R Introduction


BIO401-01/598-02

Mar. 17 2021

R is a script language for statistical data analysis and manipulation.

home page : https://cran.r-project.org/

How to run

  1. batch mode

    $ R CMD BATCH script.R

help for the batch mode

$ R CMD command --help

for example

$ R CMD INSTALL --help
  1. interactive mode

console : “>” as the R prompt

common IDE (integrated development environment) for R

  • R studio

  • Jupyter-notebook

  • ESS(emacs speaks statistics)

  • R commander, etc.

Installing packages

> install.packages("package_name")

> install.packages(c("ggplot2","sp","raster"))

Interfacing with the system

> dir() #  show files in the current directory

> getwd() #  is asking for the current working directory

Getting help

R provides help with function and commands.

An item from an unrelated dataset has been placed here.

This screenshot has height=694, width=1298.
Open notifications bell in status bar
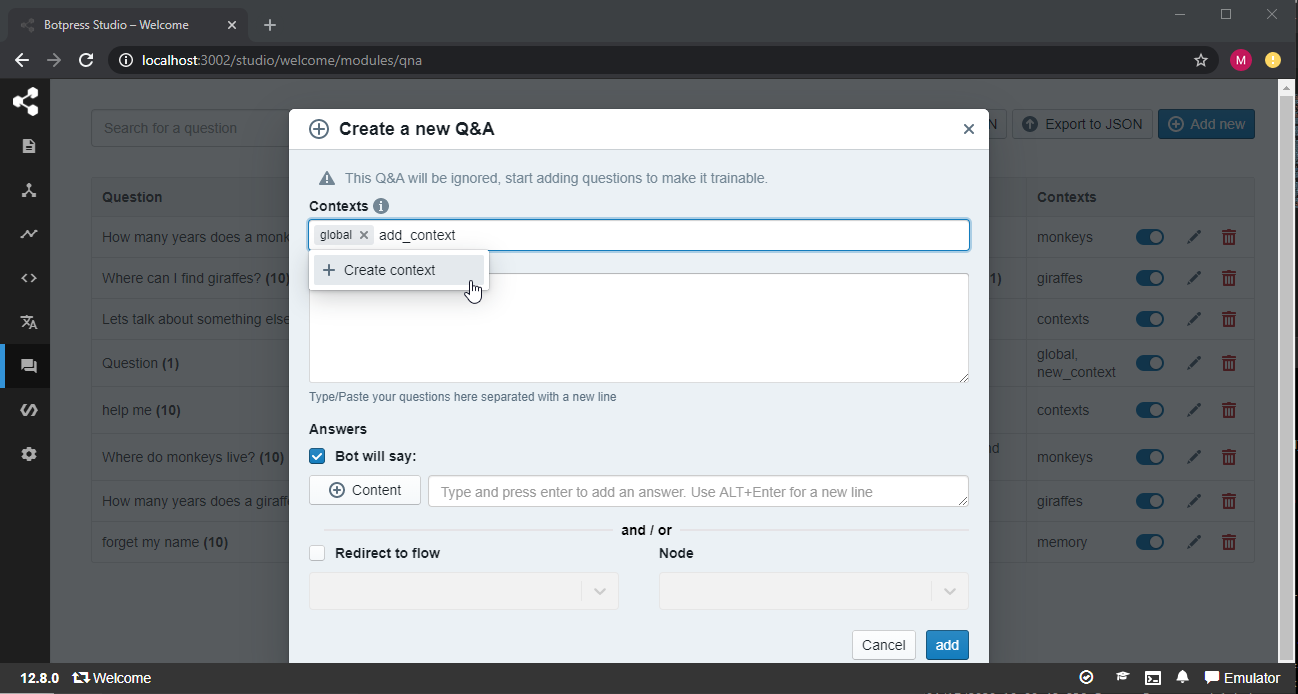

On-line help gives useful information as well. Getting used to R help is a key to successful statistical modelling. The online help can be accessed in HTML format by typing:

> help.start()

A keyword search is possible using the Search Engine and Keywords link. You can also use the help() or ? functions.

> help(dir)

or

> ? dir

As a caculator

[1]:
3 + 5
8
[2]:
sin(pi/2)
1
[13]:
2^3
8
[31]:
5/3
1.66666666666667
[33]:
5%%3
2
[1]:
5%/%3
1

Logic Operations

  • AND operator &

  • OR operator |

  • NOT operator !

[1]:
12 > 5 & 12 < 15
TRUE
[2]:
! TRUE
FALSE
[3]:
TRUE | FALSE
TRUE

Data structures

R objects

The entities R operates on are technically known as objects. Examples are “vectors of numeric (real)” or “complex values”, “vectors of logical” values and “vectors of character strings”. These are known as “atomic” structures since their components are all of the same type, or mode, namely numeric, complex, logical, character and raw. R also operates on objects called “lists”, which are of mode list. These are ordered sequences of objects which individually can be of any mode. Lists are known as “recursive” rather than atomic structures since their components can themselves be lists in their own right. The other recursive structures are those of mode function and expression.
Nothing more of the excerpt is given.